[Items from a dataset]
((

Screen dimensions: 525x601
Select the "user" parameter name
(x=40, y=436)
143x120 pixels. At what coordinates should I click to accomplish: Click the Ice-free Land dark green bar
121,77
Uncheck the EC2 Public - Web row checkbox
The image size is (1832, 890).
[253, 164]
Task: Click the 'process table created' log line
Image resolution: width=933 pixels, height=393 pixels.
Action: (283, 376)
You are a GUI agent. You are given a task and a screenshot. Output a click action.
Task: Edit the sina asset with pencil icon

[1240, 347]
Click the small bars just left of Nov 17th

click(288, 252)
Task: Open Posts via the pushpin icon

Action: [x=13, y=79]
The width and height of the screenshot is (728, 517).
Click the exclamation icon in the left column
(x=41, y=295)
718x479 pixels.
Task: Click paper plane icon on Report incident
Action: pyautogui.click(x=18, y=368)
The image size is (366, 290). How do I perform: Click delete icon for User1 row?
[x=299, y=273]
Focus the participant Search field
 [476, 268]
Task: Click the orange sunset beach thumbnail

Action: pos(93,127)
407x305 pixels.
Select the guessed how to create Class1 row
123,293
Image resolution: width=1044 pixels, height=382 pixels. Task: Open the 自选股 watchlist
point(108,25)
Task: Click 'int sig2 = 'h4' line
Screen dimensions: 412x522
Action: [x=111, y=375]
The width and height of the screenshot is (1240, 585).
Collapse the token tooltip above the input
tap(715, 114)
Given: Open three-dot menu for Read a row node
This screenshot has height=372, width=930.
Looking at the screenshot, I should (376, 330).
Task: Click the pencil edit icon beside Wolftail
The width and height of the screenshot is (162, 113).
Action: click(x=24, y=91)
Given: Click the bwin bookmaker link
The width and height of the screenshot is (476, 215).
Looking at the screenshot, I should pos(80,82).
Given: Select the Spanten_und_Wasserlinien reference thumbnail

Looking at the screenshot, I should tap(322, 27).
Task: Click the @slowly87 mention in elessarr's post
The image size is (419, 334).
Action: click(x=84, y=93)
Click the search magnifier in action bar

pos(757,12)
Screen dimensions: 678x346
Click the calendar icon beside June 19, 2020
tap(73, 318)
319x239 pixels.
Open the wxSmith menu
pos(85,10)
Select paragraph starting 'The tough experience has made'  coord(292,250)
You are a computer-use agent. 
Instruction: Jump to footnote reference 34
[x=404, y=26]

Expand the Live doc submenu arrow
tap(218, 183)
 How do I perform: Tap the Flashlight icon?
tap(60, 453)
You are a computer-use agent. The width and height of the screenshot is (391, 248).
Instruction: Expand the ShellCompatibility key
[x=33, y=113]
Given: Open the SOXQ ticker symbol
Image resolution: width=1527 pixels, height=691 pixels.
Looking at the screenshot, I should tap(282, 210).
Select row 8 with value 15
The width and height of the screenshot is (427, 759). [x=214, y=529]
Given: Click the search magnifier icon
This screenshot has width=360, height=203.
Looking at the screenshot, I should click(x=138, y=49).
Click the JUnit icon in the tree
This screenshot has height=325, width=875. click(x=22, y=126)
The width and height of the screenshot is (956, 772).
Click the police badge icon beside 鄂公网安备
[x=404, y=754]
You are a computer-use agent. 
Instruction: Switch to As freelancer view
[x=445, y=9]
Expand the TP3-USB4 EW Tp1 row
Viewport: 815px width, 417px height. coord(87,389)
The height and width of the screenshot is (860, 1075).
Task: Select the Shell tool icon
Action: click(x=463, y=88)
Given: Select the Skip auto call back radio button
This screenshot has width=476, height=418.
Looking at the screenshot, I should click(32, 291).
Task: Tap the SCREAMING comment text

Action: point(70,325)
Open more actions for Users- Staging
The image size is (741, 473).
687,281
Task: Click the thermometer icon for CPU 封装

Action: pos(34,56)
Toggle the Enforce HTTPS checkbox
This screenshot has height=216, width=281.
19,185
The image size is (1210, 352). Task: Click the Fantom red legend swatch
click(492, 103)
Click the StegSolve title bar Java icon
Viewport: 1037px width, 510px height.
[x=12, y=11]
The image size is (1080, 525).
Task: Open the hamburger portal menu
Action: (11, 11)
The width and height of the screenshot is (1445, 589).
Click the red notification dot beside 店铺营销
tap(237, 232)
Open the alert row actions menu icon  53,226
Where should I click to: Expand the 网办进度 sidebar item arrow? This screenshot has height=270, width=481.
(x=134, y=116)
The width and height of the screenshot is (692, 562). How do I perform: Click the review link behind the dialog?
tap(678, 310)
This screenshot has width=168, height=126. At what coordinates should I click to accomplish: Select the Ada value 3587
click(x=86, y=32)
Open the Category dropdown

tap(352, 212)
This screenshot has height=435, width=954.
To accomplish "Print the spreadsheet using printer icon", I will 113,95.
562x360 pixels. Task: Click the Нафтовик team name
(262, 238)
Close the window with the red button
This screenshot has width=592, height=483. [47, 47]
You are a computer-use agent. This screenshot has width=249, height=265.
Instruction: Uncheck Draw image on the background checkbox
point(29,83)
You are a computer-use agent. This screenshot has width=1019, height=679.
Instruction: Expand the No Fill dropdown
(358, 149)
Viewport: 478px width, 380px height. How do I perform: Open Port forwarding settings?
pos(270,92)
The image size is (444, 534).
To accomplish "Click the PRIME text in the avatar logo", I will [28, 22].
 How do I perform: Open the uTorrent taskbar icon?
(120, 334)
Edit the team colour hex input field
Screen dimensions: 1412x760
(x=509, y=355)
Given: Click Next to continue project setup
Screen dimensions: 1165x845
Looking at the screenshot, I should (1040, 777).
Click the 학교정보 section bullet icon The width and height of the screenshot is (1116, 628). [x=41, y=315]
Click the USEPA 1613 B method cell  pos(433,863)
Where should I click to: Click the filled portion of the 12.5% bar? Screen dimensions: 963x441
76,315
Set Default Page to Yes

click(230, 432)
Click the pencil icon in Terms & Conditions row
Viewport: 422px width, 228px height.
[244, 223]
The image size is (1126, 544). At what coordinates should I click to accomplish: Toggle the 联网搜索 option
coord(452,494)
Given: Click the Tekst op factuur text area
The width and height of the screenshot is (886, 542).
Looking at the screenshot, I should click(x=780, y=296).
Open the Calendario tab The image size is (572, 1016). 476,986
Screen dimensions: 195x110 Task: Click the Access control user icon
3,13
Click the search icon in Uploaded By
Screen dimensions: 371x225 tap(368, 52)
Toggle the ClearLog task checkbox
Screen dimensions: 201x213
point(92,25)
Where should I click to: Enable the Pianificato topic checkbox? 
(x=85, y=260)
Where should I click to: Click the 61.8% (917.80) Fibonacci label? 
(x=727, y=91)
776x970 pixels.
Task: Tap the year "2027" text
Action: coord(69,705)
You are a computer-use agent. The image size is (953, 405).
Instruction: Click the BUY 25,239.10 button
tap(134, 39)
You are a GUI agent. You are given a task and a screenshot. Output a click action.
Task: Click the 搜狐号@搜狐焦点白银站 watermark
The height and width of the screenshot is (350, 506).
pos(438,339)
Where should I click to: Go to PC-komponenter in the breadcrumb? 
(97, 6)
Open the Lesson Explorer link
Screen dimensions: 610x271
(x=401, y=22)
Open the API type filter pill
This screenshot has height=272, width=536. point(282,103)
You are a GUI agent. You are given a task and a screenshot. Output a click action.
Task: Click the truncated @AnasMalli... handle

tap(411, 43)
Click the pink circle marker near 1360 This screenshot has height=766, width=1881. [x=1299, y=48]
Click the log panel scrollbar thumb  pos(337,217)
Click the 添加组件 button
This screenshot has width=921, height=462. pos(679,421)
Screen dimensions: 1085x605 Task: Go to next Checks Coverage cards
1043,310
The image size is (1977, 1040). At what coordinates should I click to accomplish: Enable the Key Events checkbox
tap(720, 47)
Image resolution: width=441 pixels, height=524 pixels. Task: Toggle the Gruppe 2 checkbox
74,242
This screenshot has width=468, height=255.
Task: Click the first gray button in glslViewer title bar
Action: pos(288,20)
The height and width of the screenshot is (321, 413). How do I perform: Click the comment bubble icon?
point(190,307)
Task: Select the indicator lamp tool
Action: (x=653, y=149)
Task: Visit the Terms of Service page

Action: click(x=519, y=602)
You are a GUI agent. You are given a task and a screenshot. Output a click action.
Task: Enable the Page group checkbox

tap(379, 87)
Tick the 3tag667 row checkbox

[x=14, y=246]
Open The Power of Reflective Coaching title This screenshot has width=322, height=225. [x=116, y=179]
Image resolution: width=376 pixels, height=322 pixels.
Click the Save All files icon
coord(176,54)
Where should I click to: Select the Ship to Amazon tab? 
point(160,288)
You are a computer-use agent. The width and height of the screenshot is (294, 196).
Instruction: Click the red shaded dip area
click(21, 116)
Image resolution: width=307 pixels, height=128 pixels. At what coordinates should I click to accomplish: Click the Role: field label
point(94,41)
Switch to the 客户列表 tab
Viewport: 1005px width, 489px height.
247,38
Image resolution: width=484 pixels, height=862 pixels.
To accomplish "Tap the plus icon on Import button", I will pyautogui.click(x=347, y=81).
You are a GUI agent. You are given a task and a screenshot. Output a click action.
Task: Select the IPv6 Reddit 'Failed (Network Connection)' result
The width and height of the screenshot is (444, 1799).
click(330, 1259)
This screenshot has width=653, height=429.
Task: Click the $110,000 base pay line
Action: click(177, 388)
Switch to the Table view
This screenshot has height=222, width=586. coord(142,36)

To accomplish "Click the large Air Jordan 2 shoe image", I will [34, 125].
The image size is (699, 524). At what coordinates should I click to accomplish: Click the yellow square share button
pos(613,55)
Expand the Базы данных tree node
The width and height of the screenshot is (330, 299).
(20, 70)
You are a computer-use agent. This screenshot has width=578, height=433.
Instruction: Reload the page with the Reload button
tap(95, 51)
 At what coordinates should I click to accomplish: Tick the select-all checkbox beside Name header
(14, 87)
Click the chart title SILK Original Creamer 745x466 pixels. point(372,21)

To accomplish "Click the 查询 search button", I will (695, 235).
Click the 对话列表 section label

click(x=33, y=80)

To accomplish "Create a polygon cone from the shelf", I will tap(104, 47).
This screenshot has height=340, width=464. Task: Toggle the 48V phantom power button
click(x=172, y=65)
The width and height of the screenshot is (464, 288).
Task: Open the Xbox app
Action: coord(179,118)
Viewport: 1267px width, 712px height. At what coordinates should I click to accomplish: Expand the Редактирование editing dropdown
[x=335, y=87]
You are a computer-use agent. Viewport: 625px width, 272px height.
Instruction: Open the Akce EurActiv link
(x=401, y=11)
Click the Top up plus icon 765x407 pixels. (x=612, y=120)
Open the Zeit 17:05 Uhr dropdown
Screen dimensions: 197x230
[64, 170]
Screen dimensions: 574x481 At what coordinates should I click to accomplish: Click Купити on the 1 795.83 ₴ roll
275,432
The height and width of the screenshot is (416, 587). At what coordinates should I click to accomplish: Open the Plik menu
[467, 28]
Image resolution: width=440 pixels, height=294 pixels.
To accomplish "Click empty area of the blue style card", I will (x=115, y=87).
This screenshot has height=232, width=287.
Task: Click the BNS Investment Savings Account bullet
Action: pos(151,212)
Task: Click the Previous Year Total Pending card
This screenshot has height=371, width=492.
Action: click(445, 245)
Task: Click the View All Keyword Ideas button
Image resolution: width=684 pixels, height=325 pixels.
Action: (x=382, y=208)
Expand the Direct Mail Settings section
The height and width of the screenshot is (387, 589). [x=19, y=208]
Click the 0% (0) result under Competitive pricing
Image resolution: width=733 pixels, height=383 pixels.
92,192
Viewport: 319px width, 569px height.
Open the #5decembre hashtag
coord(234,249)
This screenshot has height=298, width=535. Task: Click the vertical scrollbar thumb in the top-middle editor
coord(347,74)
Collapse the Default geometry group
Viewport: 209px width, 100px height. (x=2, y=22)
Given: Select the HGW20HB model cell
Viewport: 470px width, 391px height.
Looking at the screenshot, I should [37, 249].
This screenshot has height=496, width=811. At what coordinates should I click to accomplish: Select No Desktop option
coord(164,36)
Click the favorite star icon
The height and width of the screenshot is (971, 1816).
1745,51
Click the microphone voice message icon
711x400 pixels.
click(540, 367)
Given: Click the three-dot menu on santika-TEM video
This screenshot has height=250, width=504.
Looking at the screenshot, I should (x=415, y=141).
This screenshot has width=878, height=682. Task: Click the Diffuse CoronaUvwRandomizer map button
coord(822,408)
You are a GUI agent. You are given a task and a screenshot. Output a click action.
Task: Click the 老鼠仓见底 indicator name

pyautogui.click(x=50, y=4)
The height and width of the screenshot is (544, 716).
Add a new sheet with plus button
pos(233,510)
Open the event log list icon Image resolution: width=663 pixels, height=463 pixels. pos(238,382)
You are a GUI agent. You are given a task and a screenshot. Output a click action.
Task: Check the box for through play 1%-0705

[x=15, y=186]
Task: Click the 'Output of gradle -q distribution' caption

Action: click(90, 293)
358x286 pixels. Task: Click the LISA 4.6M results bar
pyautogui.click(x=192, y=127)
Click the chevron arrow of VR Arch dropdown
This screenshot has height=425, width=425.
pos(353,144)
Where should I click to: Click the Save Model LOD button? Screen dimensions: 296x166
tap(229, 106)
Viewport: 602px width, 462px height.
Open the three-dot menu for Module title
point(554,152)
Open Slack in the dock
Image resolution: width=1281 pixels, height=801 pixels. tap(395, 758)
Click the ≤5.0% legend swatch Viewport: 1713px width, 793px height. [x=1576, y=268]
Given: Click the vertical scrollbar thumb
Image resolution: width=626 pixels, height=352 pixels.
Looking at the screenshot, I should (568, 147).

))

WORK REQUIRED: Count how many lines of the entries contain the word "computer", and respond with that count only.

ANSWER TO THE EXERCISE: 9